§ Descripción de la tarea
Continúa el texto de abajo sobre la tragedia de Armero a partir de su última oración.

___ Texto de lectura

Sus imágenes aún causan dolor: la muestran impotente, con el agua hasta el mentón, aferrada a un trozo de madera tratando de salvarse como un náufrago en medio del océano.
Solo que ella –cuerpo menudo, cabello corto ensortijado y aretes pequeños en las orejas– estaba perdida en el mar de fango que sepultó a su pueblo.
Su tumba es hoy un pequeño santuario donde le hacen peticiones y le dejan ofrendas, como si fuera una santa.
Está cubierta de placas de agradecimiento en cemento y centenares de imágenes religiosas. Y le dejan cartas escritas a mano, juguetes y velones encendidos.
También ponen grabaciones con la voz de la niña horas antes de morir: “Mamá, si me escuchas, reza para que yo pueda caminar y esta gente me ayude. Mami, te quiero mucho… papi, hermano…”.
La tragedia de Armero, una localidad del departamento andino de Tolima, en el centro-occidente de Colombia, se produjo por el deshielo de los glaciares del volcán Nevado del Ruiz, ubicado a 48 kilómetros de distancia.
El volcán hizo erupción y las nieves se derritieron, lo que produjo cuatro grandes avalanchas.

______
___ Datos proporcionados

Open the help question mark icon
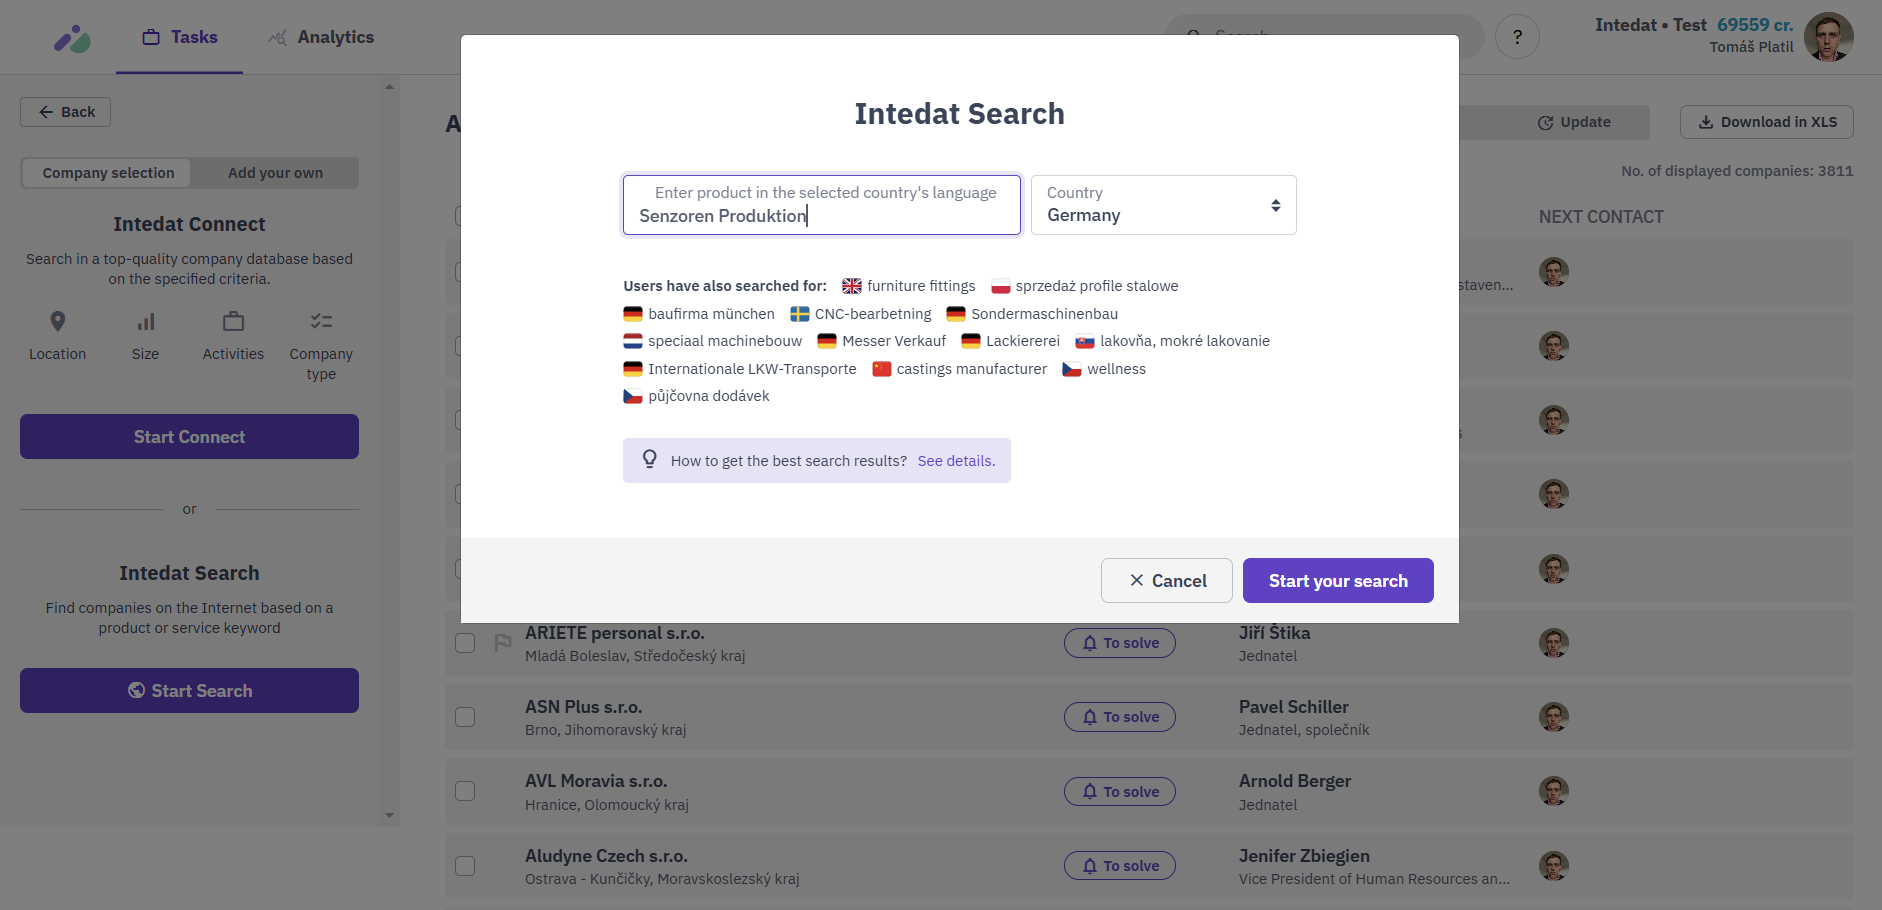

______

§ Respuesta esperada
Hoy se sigue insistiendo en que el desastre estaba anunciado y que las autoridades de entonces no hicieron nada para evitar la muerte de unas 25.000 personas.
La niña se volvió el símbolo de todas esas víctimas.
El olvido del Estado
Treinta años después, el enorme camposanto en que se convirtió la llanura donde quedaba Armero está abandonado, es un muerto más de aquella fatalidad.
Las pocas edificaciones que quedaron en pie están en ruinas, sin pintura, cubiertas por la maleza.
Dentro de ellas incluso crecen árboles.
Para llegar a una cruz ante la cual se arrodilló el papa Juan Pablo II en julio de 1986, hay que entrar por una vía llena de huecos.
Muchas tumbas y cruces desaparecieron porque el ganado que llevan a pastar allí las destruyó.
Pocas personas mantienen las sepulturas.
Entre las que lo hacen está Michael Andrés Vargas, quien nació 15 años después de la tragedia y va a limpiar el sitio donde su abuelo cree que quedaba la casa de su familia, la residencia de los Zona Frasser.
Esta es la tierra que es mía”, cuenta el muchacho.
“Cada 13 de noviembre vengo a acompañar a mis familiares directos que murieron, que fueron 38”, explica.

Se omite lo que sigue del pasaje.